▸ Objective:
Could you duplicate the lines below exactly as they stand, leaving the pictures out of your copy?

Rows showing where targets appear

* Begin *

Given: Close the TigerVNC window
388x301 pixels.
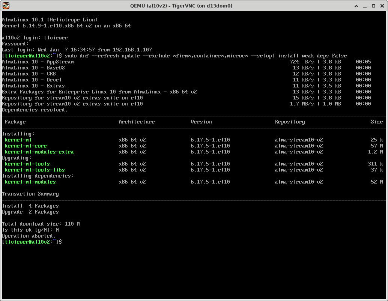Looking at the screenshot, I should (x=381, y=6).
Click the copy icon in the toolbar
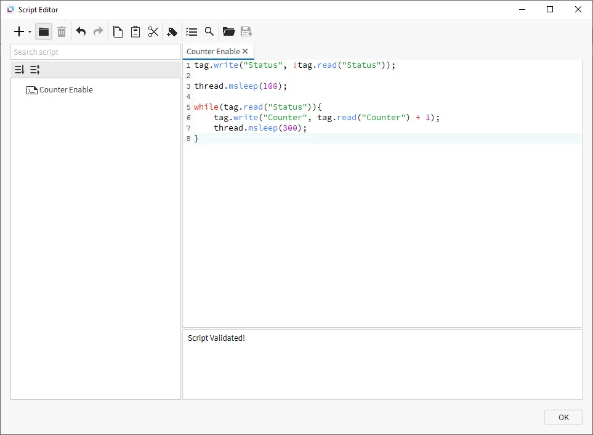The image size is (593, 435). 118,31
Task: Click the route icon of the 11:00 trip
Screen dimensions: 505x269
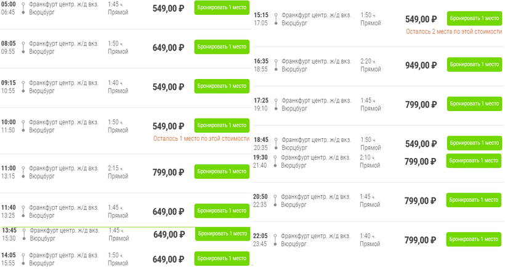Action: click(23, 172)

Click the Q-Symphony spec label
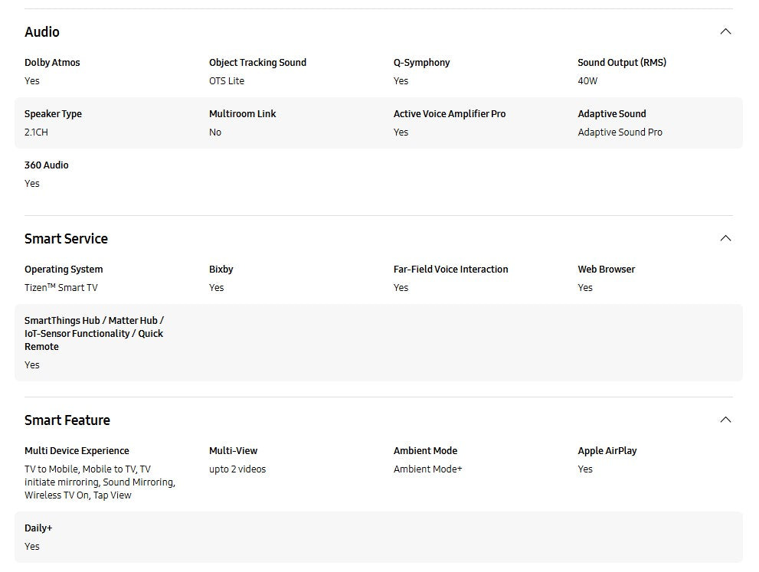click(x=421, y=63)
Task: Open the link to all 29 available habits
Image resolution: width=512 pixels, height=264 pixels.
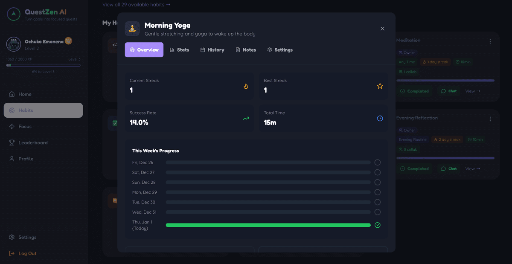Action: [135, 4]
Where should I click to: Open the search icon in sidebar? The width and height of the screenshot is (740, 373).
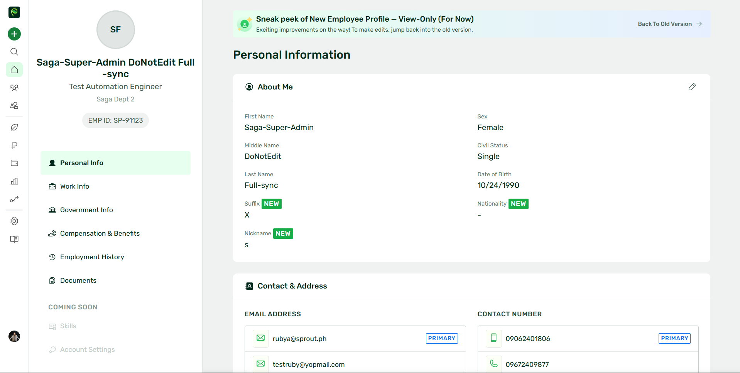point(14,52)
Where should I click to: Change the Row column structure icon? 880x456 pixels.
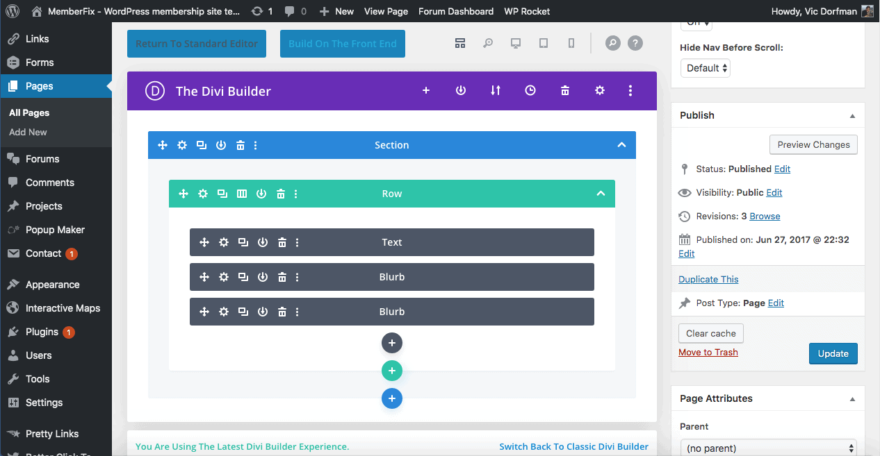click(x=242, y=194)
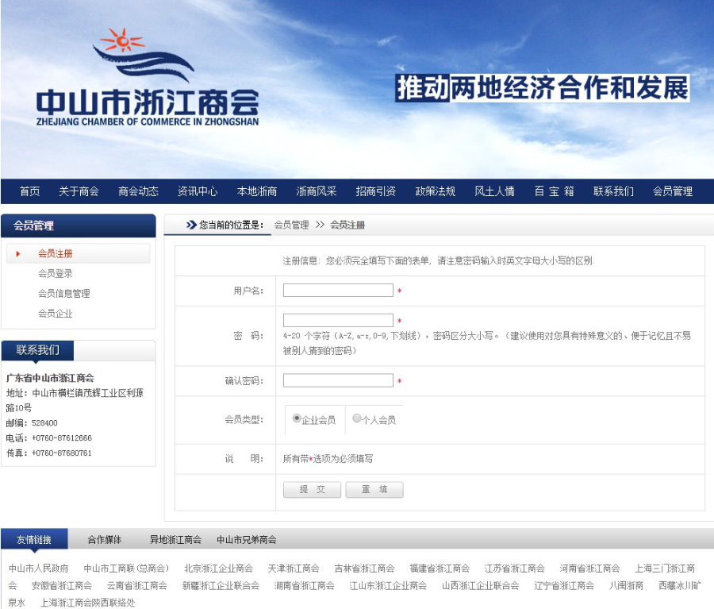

* End *

▸ Problem solution:
Given: Close the TigerVNC window
388x301 pixels.
Looking at the screenshot, I should (x=381, y=6).
Click the copy icon in the toolbar
The image size is (593, 435). 118,31
Task: Click the route icon of the 11:00 trip
Screen dimensions: 505x269
Action: click(23, 172)

Click the Q-Symphony spec label
click(x=421, y=63)
Task: Open the link to all 29 available habits
Image resolution: width=512 pixels, height=264 pixels.
Action: [135, 4]
Where should I click to: Open the search icon in sidebar? The width and height of the screenshot is (740, 373).
point(14,52)
Where should I click to: Change the Row column structure icon? 880x456 pixels.
click(x=242, y=194)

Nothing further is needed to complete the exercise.